23. The tactile interface device of claim 22, wherein the scrollbar has an annular shape, and

the tactile area is formed in a radial shape on the scrollbar.

24. A method for controlling a tactile interface device comprising a touchscreen, a driver configured to vibrate the touchscreen in a direction parallel to one surface of the touchscreen, and an image display panel coupled to the other surface of the touchscreen, the method comprising:

sensing whether or not the touchscreen is touched; and

supplying a preset operating signal to the driver such that a tactile feel of one surface of the touchscreen is changed, if the touched position of the touchscreen is within a preset tactile area.

25. The method of claim 24, further comprising, between the sensing of whether or not the touchscreen is touched and the supplying of the preset operating signal:

defining the tactile area in accordance with an input mark, if the input mark is displayed on the image display panel.

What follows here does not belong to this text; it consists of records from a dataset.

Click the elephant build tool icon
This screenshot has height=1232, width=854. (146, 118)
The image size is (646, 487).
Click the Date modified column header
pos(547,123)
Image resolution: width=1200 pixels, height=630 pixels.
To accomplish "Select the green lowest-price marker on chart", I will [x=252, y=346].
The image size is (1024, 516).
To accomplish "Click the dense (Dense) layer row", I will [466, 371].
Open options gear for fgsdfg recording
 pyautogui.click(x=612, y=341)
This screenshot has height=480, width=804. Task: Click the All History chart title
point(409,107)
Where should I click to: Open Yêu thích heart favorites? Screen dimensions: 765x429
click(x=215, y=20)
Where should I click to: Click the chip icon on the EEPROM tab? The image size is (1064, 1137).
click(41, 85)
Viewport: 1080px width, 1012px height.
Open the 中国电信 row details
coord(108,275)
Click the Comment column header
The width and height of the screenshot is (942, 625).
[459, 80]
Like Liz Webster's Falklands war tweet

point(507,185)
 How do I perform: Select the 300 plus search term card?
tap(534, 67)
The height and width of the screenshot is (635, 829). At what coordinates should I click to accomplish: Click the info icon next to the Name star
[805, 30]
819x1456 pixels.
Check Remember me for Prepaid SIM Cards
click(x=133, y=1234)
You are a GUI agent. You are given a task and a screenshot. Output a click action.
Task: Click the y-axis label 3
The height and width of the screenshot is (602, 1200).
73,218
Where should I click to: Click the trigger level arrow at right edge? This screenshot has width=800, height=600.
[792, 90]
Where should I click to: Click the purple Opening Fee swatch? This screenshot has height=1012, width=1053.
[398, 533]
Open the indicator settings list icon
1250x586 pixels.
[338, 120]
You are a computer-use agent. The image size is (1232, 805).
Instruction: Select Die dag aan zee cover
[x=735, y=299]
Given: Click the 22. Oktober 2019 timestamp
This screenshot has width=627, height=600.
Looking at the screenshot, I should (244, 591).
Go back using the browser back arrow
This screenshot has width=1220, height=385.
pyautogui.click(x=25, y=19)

26. The method of claim 25, wherein, if the input mark is an icon, the defining of the tactile area includes defining the tactile area in accordance with the icon.

27. The method of claim 26, wherein the defining of the tactile area includes defining the tactile area in accordance with a position and shape of the icon.

28. The method of claim 26, wherein the defining of the tactile area includes defining the tactile area in an annular shape along an edge of the icon.

29. The method of claim 26, wherein, if the input marks are a plurality of icons, the defining of the tactile area includes defining the tactile area between adjacent icons.

30. The method of claim 25, wherein, if the input mark is a scrollbar, the defining of the tactile area includes defining the tactile area in accordance with the scrollbar.

31. The method of claim 30, wherein the defining of the tactile area includes defining the tactile area discontinuously along an extending direction of the scrollbar.

32. The method of claim 31, wherein the defining of the tactile area includes defining the tactile area in a radial shape along the scrollbar having an annular shape.

33. The method of claim 24, wherein the supplying of the operating signal includes supplying the operating signal having an operating frequency of 1 kHz or higher to the driver.

34. The method of claim 33, wherein the supplying of the operating signal includes supplying the operating signal having an operating frequency above an audible frequency range.

35. The method of claim 24, wherein the supplying of the operating signal includes supplying a different operating signal to the driver depending on a type of the input mark.

36. The method of claim 35, wherein the operating signal is different in at least one of an amplitude, a frequency, and a duration depending on a type of the input mark.

37. The method of claim 24, further comprising, after the supplying of the operating signal:

measuring an elapsed time of supplying the operating signal,

wherein, if the elapsed time of supplying the operating signal exceeds a preset duration, the sensing of whether or not the touchscreen is touched is repeated.